In the App Engine Flex redirect question below, list every file the Dockerfile copies into the image with a COPY instruction.

SOURCE EXTRACT —

--------

Redirect HTTP to HTTPS with App Engine Flex Custom Rumtime and Tomcat

Question

I have an application that I'm running on App Engine Flex Custom Runtime. This application is a Java WAR Package that runs on top of a tomcat 8 (java 8). In order to run on App Engine Flex Custom Runtime I created an docker image:

FROM tomcat:alpine
USER root

WORKDIR /root

RUN rm -rf /usr/local/tomcat/webapps/*

COPY ROOT.war /usr/local/tomcat/webapps/ROOT.war
#RUN chmod +x /root/env.sh

RUN rm -f /usr/local/tomcat/conf/server.xml
RUN rm -f /usr/local/tomcat/conf/web.xml

COPY app.jks /usr/local/tomcat/conf/app.jks
COPY server.xml /usr/local/tomcat/conf/server.xml
COPY web.xml /usr/local/tomcat/conf/web.xml


#Set properly time zone
RUN apk --update add tzdata && \
cp /usr/share/zoneinfo/America/Sao_Paulo /etc/localtime && echo "America/Sao_Paulo" > /etc/timezone && \
apk del tzdata

I read that with flex and custom runtime it's impossible to configure app engine to redirect, this must be done in my application, so I modified the server.xml and web.xml from my tomcat as follows:

server.xml:

    <Connector port="8080" protocol="HTTP/1.1"
               connectionTimeout="20000"
               redirectPort="443" />
    <Connector
           protocol="org.apache.coyote.http11.Http11NioProtocol"
           port="8443" maxThreads="200"
           scheme="https" secure="true" SSLEnabled="true"
           keystoreFile="/usr/local/tomcat/conf/app.jks" keystorePass="my_password"
           clientAuth="false" sslProtocol="TLS"/>

web.xml:

<security-constraint>
    <web-resource-collection>
        <web-resource-name>Secured</web-resource-name>
        <url-pattern>/*</url-pattern>
    </web-resource-collection>
    <user-data-constraint>
        <transport-guarantee>CONFIDENTIAL</transport-guarantee>
    </user-data-constraint>
</security-constraint>

and my app.yaml:

runtime: custom
env: flex
network:
  session_affinity: true
  forwarded_ports:
    - 443:8443
    - 80:8080
resources:
  cpu: 1
  memory_gb: 2
  disk_size_gb: 10
manual_scaling:
  instances: 1
beta_settings:
  cloud_sql_instances: path-db

It seems as there is something between my application and the "internet" because everytime that I try to access it, it keeps looping as if when it arrives at my docker container it is always HTTP never HTTPS. Some one can spot what is my mistake? Why I'm not beeing able to do this redirect using the app engine?

--------

DATA FOR REVIEW —
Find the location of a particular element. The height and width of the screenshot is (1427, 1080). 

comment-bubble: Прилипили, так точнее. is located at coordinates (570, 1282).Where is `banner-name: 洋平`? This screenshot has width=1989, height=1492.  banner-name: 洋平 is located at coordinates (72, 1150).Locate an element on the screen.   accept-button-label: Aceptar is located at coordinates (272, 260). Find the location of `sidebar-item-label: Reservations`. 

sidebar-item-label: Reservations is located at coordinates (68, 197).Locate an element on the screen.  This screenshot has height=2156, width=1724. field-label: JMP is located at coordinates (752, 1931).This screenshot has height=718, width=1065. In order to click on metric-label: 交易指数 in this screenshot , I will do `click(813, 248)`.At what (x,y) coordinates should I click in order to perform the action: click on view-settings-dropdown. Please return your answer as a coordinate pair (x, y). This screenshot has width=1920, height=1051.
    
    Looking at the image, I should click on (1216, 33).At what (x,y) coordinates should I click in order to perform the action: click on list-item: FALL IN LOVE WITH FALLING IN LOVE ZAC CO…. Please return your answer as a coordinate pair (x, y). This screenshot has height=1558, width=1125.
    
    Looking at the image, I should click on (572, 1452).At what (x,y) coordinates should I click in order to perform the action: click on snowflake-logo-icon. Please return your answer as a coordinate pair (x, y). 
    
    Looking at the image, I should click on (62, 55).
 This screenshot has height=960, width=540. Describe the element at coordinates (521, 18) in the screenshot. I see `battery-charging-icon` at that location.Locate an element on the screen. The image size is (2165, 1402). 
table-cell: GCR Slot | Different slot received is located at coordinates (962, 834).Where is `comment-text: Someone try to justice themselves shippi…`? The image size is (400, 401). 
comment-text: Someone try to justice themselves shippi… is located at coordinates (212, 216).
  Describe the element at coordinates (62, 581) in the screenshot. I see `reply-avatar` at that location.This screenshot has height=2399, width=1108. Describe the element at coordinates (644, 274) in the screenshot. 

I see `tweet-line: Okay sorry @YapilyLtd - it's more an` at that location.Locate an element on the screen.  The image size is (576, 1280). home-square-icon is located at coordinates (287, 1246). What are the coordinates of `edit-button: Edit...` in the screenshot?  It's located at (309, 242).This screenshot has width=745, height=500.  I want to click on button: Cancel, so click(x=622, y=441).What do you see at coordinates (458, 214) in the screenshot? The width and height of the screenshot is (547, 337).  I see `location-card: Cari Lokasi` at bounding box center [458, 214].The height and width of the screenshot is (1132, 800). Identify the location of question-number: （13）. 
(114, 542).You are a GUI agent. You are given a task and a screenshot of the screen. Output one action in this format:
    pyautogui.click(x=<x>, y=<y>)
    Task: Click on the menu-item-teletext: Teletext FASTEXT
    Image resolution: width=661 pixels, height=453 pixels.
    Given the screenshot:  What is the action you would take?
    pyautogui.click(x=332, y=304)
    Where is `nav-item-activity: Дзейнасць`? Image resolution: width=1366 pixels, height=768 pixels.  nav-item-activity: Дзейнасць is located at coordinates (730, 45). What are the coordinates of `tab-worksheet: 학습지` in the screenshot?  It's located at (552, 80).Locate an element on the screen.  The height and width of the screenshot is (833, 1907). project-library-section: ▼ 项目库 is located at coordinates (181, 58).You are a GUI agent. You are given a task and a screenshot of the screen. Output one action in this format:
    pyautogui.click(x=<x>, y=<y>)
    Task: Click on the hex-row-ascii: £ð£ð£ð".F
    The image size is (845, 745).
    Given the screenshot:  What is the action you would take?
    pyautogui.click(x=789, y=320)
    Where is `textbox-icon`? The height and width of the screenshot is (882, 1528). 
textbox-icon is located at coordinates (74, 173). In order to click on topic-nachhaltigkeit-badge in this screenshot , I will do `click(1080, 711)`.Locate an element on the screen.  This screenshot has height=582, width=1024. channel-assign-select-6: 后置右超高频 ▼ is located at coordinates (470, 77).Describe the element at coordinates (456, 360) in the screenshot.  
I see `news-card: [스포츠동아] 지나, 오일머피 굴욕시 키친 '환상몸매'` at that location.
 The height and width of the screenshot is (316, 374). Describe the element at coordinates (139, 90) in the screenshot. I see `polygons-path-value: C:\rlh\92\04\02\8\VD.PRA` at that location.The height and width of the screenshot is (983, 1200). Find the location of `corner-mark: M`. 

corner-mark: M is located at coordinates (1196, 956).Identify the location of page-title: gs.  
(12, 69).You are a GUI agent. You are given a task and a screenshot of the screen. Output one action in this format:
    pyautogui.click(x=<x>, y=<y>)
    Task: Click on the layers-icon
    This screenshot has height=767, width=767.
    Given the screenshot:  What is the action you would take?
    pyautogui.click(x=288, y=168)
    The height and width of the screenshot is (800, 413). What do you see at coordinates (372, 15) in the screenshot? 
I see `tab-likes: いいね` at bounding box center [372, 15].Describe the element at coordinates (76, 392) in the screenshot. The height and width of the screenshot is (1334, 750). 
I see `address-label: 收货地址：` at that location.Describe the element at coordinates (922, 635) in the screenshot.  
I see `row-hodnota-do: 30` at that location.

--------

ANSWER BOX — ROOT.war, app.jks, server.xml, web.xml